--- Records for this task Enclosed Below ---

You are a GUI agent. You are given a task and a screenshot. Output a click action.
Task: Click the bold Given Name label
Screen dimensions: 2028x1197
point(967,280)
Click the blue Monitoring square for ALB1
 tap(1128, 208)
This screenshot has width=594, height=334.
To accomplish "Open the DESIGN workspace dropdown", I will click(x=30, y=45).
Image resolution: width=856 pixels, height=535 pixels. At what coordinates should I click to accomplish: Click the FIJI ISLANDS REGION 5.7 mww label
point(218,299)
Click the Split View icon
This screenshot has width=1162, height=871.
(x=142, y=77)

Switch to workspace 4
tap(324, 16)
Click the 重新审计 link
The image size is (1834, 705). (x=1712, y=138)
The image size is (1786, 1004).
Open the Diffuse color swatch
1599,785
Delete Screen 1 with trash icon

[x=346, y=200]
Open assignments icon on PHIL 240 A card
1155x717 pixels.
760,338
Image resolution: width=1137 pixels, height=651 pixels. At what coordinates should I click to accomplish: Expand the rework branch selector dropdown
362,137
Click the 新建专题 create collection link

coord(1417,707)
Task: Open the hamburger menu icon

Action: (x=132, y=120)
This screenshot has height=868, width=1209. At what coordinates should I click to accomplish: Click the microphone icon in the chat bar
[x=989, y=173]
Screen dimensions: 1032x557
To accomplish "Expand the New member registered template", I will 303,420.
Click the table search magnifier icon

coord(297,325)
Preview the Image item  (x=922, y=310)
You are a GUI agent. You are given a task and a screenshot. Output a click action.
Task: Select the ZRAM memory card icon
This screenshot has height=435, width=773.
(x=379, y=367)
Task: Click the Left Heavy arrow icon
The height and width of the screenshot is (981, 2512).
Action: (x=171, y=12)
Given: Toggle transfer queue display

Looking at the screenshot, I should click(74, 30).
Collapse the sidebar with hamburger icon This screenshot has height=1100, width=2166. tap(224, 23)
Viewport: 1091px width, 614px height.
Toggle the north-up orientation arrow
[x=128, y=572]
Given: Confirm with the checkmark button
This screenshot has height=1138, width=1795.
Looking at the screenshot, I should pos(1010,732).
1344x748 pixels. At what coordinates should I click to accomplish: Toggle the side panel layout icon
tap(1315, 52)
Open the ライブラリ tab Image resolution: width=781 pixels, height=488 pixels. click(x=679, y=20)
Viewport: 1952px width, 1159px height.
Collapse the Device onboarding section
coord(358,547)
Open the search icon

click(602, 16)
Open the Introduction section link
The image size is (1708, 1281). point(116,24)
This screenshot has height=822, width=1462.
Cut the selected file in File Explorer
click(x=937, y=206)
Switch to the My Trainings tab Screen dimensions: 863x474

--- End of Enclosed Records for this task ---

### Description of the task
In this exercise, repeat the entries above verbatim.

### Finished task
You are a GUI agent. You are given a task and a screenshot. Output a click action.
Task: Click the bold Given Name label
Screen dimensions: 2028x1197
point(967,280)
Click the blue Monitoring square for ALB1
 tap(1128, 208)
This screenshot has width=594, height=334.
To accomplish "Open the DESIGN workspace dropdown", I will click(x=30, y=45).
Image resolution: width=856 pixels, height=535 pixels. At what coordinates should I click to accomplish: Click the FIJI ISLANDS REGION 5.7 mww label
point(218,299)
Click the Split View icon
This screenshot has width=1162, height=871.
(x=142, y=77)

Switch to workspace 4
tap(324, 16)
Click the 重新审计 link
The image size is (1834, 705). (x=1712, y=138)
The image size is (1786, 1004).
Open the Diffuse color swatch
1599,785
Delete Screen 1 with trash icon

[x=346, y=200]
Open assignments icon on PHIL 240 A card
1155x717 pixels.
760,338
Image resolution: width=1137 pixels, height=651 pixels. At what coordinates should I click to accomplish: Expand the rework branch selector dropdown
362,137
Click the 新建专题 create collection link

coord(1417,707)
Task: Open the hamburger menu icon

Action: (x=132, y=120)
This screenshot has height=868, width=1209. At what coordinates should I click to accomplish: Click the microphone icon in the chat bar
[x=989, y=173]
Screen dimensions: 1032x557
To accomplish "Expand the New member registered template", I will 303,420.
Click the table search magnifier icon

coord(297,325)
Preview the Image item  (x=922, y=310)
You are a GUI agent. You are given a task and a screenshot. Output a click action.
Task: Select the ZRAM memory card icon
This screenshot has height=435, width=773.
(x=379, y=367)
Task: Click the Left Heavy arrow icon
The height and width of the screenshot is (981, 2512).
Action: (x=171, y=12)
Given: Toggle transfer queue display

Looking at the screenshot, I should click(74, 30).
Collapse the sidebar with hamburger icon This screenshot has height=1100, width=2166. tap(224, 23)
Viewport: 1091px width, 614px height.
Toggle the north-up orientation arrow
[x=128, y=572]
Given: Confirm with the checkmark button
This screenshot has height=1138, width=1795.
Looking at the screenshot, I should pos(1010,732).
1344x748 pixels. At what coordinates should I click to accomplish: Toggle the side panel layout icon
tap(1315, 52)
Open the ライブラリ tab Image resolution: width=781 pixels, height=488 pixels. click(x=679, y=20)
Viewport: 1952px width, 1159px height.
Collapse the Device onboarding section
coord(358,547)
Open the search icon

click(602, 16)
Open the Introduction section link
The image size is (1708, 1281). point(116,24)
This screenshot has height=822, width=1462.
Cut the selected file in File Explorer
click(x=937, y=206)
Switch to the My Trainings tab Screen dimensions: 863x474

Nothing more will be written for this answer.